EXERCISE PROMPT - Update the listing below by replacing every instance of "center point" with "midpoint", leaving all other text unchanged.

DATA SUPPLIED -

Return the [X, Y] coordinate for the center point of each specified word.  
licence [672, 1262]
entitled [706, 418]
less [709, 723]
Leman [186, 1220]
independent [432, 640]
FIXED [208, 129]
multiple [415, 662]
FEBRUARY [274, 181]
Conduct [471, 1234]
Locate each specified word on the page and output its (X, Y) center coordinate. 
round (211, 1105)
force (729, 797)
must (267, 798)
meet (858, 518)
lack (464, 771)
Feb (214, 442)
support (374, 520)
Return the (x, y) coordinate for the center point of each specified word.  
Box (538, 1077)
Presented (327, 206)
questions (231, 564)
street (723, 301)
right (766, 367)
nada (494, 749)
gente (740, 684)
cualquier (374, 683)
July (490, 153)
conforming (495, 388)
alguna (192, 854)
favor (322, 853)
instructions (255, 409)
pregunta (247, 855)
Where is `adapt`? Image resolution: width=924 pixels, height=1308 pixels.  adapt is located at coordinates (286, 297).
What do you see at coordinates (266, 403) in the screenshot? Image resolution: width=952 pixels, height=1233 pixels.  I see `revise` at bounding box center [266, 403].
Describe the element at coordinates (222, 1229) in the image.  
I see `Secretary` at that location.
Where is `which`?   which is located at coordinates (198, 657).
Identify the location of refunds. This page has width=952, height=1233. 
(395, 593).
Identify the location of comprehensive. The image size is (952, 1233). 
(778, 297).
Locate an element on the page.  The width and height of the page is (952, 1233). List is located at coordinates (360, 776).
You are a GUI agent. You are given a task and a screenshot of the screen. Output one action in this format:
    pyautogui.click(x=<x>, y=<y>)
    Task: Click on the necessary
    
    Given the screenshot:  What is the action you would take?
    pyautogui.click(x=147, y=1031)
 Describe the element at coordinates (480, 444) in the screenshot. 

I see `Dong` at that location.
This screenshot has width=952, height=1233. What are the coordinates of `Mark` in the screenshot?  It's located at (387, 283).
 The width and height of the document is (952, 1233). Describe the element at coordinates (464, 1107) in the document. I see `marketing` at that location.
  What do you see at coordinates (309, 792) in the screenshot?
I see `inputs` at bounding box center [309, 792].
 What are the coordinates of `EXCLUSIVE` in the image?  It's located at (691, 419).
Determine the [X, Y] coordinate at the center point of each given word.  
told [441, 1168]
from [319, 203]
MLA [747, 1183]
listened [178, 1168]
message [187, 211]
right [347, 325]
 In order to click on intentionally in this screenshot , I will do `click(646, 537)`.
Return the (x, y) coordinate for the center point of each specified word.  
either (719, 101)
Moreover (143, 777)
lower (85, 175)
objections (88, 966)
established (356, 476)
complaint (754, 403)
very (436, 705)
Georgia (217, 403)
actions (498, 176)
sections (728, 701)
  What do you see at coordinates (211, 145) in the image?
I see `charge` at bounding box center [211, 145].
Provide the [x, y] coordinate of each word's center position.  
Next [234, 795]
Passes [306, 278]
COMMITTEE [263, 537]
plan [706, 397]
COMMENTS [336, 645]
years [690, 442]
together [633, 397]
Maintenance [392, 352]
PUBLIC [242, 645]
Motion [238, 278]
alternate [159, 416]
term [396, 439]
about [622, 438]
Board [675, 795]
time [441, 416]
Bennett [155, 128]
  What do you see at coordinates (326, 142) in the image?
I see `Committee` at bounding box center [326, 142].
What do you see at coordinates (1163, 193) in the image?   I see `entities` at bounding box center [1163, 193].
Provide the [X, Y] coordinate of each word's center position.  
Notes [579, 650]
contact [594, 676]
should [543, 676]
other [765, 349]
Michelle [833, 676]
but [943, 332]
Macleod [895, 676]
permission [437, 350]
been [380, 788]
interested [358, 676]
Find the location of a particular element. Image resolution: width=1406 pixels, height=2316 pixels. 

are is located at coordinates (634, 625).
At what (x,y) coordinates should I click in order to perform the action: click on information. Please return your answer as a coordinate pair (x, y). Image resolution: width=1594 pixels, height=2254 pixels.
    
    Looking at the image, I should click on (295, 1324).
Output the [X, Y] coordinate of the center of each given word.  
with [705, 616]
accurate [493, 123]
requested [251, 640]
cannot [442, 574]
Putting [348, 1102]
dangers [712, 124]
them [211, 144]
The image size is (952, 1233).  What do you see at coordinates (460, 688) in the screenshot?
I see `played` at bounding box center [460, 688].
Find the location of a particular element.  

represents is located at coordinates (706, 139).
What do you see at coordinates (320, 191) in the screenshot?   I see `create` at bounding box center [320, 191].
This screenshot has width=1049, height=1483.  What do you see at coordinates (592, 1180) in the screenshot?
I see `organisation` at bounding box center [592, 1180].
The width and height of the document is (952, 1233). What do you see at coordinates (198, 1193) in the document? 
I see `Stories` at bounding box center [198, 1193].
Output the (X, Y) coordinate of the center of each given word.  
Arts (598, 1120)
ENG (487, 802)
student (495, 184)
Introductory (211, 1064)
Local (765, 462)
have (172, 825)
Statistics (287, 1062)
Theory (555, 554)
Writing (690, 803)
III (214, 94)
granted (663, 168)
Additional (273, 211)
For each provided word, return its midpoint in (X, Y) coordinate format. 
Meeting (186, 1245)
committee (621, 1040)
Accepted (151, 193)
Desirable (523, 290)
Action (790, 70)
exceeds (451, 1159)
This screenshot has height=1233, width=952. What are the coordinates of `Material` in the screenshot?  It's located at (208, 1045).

ANSWER FOR THE TASK -
Return the [X, Y] coordinate for the midpoint of each specified word.  
licence [672, 1262]
entitled [706, 418]
less [709, 723]
Leman [186, 1220]
independent [432, 640]
FIXED [208, 129]
multiple [415, 662]
FEBRUARY [274, 181]
Conduct [471, 1234]
Locate each specified word on the page and output its (X, Y) center coordinate. 
round (211, 1105)
force (729, 797)
must (267, 798)
meet (858, 518)
lack (464, 771)
Feb (214, 442)
support (374, 520)
Return the (x, y) coordinate for the midpoint of each specified word.  
Box (538, 1077)
Presented (327, 206)
questions (231, 564)
street (723, 301)
right (766, 367)
nada (494, 749)
gente (740, 684)
cualquier (374, 683)
July (490, 153)
conforming (495, 388)
alguna (192, 854)
favor (322, 853)
instructions (255, 409)
pregunta (247, 855)
Where is `adapt`? Image resolution: width=924 pixels, height=1308 pixels.  adapt is located at coordinates (286, 297).
What do you see at coordinates (266, 403) in the screenshot? Image resolution: width=952 pixels, height=1233 pixels.  I see `revise` at bounding box center [266, 403].
Describe the element at coordinates (222, 1229) in the image.  
I see `Secretary` at that location.
Where is `which`?   which is located at coordinates (198, 657).
Identify the location of refunds. This page has width=952, height=1233. 
(395, 593).
Identify the location of comprehensive. The image size is (952, 1233). 
(778, 297).
Locate an element on the page.  The width and height of the page is (952, 1233). List is located at coordinates (360, 776).
You are a GUI agent. You are given a task and a screenshot of the screen. Output one action in this format:
    pyautogui.click(x=<x>, y=<y>)
    Task: Click on the necessary
    
    Given the screenshot:  What is the action you would take?
    pyautogui.click(x=147, y=1031)
 Describe the element at coordinates (480, 444) in the screenshot. 

I see `Dong` at that location.
This screenshot has width=952, height=1233. What are the coordinates of `Mark` in the screenshot?  It's located at (387, 283).
 The width and height of the document is (952, 1233). Describe the element at coordinates (464, 1107) in the document. I see `marketing` at that location.
  What do you see at coordinates (309, 792) in the screenshot?
I see `inputs` at bounding box center [309, 792].
 What are the coordinates of `EXCLUSIVE` in the image?  It's located at (691, 419).
Determine the [X, Y] coordinate at the midpoint of each given word.  
told [441, 1168]
from [319, 203]
MLA [747, 1183]
listened [178, 1168]
message [187, 211]
right [347, 325]
 In order to click on intentionally in this screenshot , I will do `click(646, 537)`.
Return the (x, y) coordinate for the midpoint of each specified word.  
either (719, 101)
Moreover (143, 777)
lower (85, 175)
objections (88, 966)
established (356, 476)
complaint (754, 403)
very (436, 705)
Georgia (217, 403)
actions (498, 176)
sections (728, 701)
  What do you see at coordinates (211, 145) in the image?
I see `charge` at bounding box center [211, 145].
Provide the [x, y] coordinate of each word's center position.  
Next [234, 795]
Passes [306, 278]
COMMITTEE [263, 537]
plan [706, 397]
COMMENTS [336, 645]
years [690, 442]
together [633, 397]
Maintenance [392, 352]
PUBLIC [242, 645]
Motion [238, 278]
alternate [159, 416]
term [396, 439]
about [622, 438]
Board [675, 795]
time [441, 416]
Bennett [155, 128]
  What do you see at coordinates (326, 142) in the image?
I see `Committee` at bounding box center [326, 142].
What do you see at coordinates (1163, 193) in the image?   I see `entities` at bounding box center [1163, 193].
Provide the [X, Y] coordinate of each word's center position.  
Notes [579, 650]
contact [594, 676]
should [543, 676]
other [765, 349]
Michelle [833, 676]
but [943, 332]
Macleod [895, 676]
permission [437, 350]
been [380, 788]
interested [358, 676]
Find the location of a particular element. Image resolution: width=1406 pixels, height=2316 pixels. 

are is located at coordinates (634, 625).
At what (x,y) coordinates should I click in order to perform the action: click on information. Please return your answer as a coordinate pair (x, y). Image resolution: width=1594 pixels, height=2254 pixels.
    
    Looking at the image, I should click on (295, 1324).
Output the [X, Y] coordinate of the center of each given word.  
with [705, 616]
accurate [493, 123]
requested [251, 640]
cannot [442, 574]
Putting [348, 1102]
dangers [712, 124]
them [211, 144]
The image size is (952, 1233).  What do you see at coordinates (460, 688) in the screenshot?
I see `played` at bounding box center [460, 688].
Find the location of a particular element.  

represents is located at coordinates (706, 139).
What do you see at coordinates (320, 191) in the screenshot?   I see `create` at bounding box center [320, 191].
This screenshot has width=1049, height=1483.  What do you see at coordinates (592, 1180) in the screenshot?
I see `organisation` at bounding box center [592, 1180].
The width and height of the document is (952, 1233). What do you see at coordinates (198, 1193) in the document? 
I see `Stories` at bounding box center [198, 1193].
Output the (X, Y) coordinate of the center of each given word.  
Arts (598, 1120)
ENG (487, 802)
student (495, 184)
Introductory (211, 1064)
Local (765, 462)
have (172, 825)
Statistics (287, 1062)
Theory (555, 554)
Writing (690, 803)
III (214, 94)
granted (663, 168)
Additional (273, 211)
For each provided word, return its midpoint in (X, Y) coordinate format. 
Meeting (186, 1245)
committee (621, 1040)
Accepted (151, 193)
Desirable (523, 290)
Action (790, 70)
exceeds (451, 1159)
This screenshot has height=1233, width=952. What are the coordinates of `Material` in the screenshot?  It's located at (208, 1045).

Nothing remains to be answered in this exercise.